A taste of Norway

Tempt your tastebuds with a highlight of traditional Norwegian food which can be enjoyed whether you have visited this magestic country or not.

Kj¢ttkaker (meatballs)

Don’t be put off by the vast quantities of the ingredients required for these meatballs. These tasty little round balls packed with flavour can be made in a large batch and then frozen to be used at a later date.


2.25kg ground meat (beef, veal, pork; ground three times)

2 medium onions, finely ground (save juice)

1/2 teaspoon nutmeg

1/2 teaspoon allspice

1 tablespoon salt

1/2 teaspoon pepper

2 eggs, beaten

1/4 cup whole milk

1/4 cup thickening cream

1/2 cup cracker meal or matzo meal

4-5 beef bouillon cubes

2 teaspoons Worcestershire sauce


Heat oven to 180’C

Combine all meatball ingredients and knead by hand for five minutes or more to blend spices into meat.

Lightly grease or coat shallow baking pans with non-stick cooking spray.

Form small round meat balls; dipping hands into cold water to shape smooth.

Bake for 10 to 15 minutes.

Transfer meatballs from baking tray into a large pot.

Add bouillon cubes, meat drippings from baking pans and water to cover. Stir in Worcestershire Sauce and bring to the boil.

Reduce heat and simmer for one hour.

Remove meatballs.

Thicken gravy with flour to desired consistency.

Serve meatballs as an entrée or as a main dish with boiled potatoes and Cranberry Sauce.

Lutefisk (dried cod treated with lye)Don’t be put off by this strange sounding delicacy. Although there are many steps to this dish, your efforts will be rewarded.

Lutefisk must surely be the strangest culinary effort credited to the Norwegians, but what a treat when prepared properly. Everyone of course is not a devotee of lutefisk, but those who are defend it vehemently. Others go to the opposite extreme and claim it’s a national disgrace. In years past, the homemaker had to go through the complicated task of treating the dry fish with lye, but now frozen lutefisk is readily available at selected fish markets and at Scandinavian delicatessens.

Cooking lutefisk the old fashioned way: Do not cook in aluminium vessels as it will darken the pot.

Slice lutefisk into serving sized pieces.

Use three level tablespoons salt to each litre of water. Bring water to boil, add salt and return to boil.

Add fish and again return to boil, then remove from the heat. Skim, and let fish steep for 5 to 10 minutes depending on thickness. Serve at once.

Without adding water:

Slice the lutefisk into serving sized pieces into a pot.

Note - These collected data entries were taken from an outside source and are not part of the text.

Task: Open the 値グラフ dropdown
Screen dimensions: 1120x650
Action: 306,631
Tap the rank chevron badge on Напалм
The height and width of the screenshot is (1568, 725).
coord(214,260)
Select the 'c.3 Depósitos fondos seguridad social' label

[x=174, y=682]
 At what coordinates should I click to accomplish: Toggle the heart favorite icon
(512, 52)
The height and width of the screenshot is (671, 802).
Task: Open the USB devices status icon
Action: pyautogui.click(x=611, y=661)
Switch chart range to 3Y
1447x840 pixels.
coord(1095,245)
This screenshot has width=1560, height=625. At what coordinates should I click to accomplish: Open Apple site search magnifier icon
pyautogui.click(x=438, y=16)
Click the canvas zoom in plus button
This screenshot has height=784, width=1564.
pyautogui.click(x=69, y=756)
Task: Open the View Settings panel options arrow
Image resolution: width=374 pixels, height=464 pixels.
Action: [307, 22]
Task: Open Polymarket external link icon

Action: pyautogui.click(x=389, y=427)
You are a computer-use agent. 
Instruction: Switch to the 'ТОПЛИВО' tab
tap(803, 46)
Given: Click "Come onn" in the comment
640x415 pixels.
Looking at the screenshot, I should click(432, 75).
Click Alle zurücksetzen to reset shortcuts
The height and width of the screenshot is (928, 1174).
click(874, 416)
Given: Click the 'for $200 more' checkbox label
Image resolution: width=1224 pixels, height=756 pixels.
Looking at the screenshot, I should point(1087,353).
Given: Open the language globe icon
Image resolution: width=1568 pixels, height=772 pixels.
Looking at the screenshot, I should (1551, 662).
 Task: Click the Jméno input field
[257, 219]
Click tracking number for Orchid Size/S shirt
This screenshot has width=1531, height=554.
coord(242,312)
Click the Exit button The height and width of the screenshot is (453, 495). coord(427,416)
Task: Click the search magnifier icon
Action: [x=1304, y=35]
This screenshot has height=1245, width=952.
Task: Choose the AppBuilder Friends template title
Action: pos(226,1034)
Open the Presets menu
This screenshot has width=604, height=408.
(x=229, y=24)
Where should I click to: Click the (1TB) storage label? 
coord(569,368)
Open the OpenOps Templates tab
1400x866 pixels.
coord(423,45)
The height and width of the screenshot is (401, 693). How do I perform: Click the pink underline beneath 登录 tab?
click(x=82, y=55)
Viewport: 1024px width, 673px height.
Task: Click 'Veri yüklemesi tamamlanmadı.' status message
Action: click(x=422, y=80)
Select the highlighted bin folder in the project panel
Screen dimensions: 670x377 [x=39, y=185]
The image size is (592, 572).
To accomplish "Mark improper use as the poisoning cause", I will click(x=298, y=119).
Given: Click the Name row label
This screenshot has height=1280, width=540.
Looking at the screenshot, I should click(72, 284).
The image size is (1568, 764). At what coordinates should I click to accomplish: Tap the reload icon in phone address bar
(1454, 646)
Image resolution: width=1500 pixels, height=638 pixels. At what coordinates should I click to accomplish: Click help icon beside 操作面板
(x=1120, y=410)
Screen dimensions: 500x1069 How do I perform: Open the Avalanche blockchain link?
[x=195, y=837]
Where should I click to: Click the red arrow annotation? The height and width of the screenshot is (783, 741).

Season each pound of fish with 1/2 tablespoon of salt and place over low heat. This allows the water to be “drawn” out.

Bring to a boil and remove from heat.

Let steep 5 to 10 minutes. Serve at once.

Baking in foil:

Heat oven to 205 degrees C.

Skin side down, arrange lutefisk on a sheet of double aluminium foil and season with salt. Wrap foil tightly around the fish and place on a rack in a large pan and bake 20 minutes. Cut corner from foil and drain out excess water. Serve at once.

Lutefisk with a firm texture can be obtained by first sprinkling with coarse salt and allowing to stand several hours. Rinse well in cold running water, and soak in unsalted water. Then cook or bake as desired.

Lutefisk must be served hot on piping hot plates. Accompaniments vary from bacon or pork drippings, white sauce, mustard sauce, or melted butter which seems to remain a favourite. Boiled and steamed potatoes, stewed whole, dry green peas are a must as a vegetable accompaniment. The only other necessary additions are freshly ground pepper, and flatbread. In some parts of Northern Norway, lutefisk is served with melted goat cheese.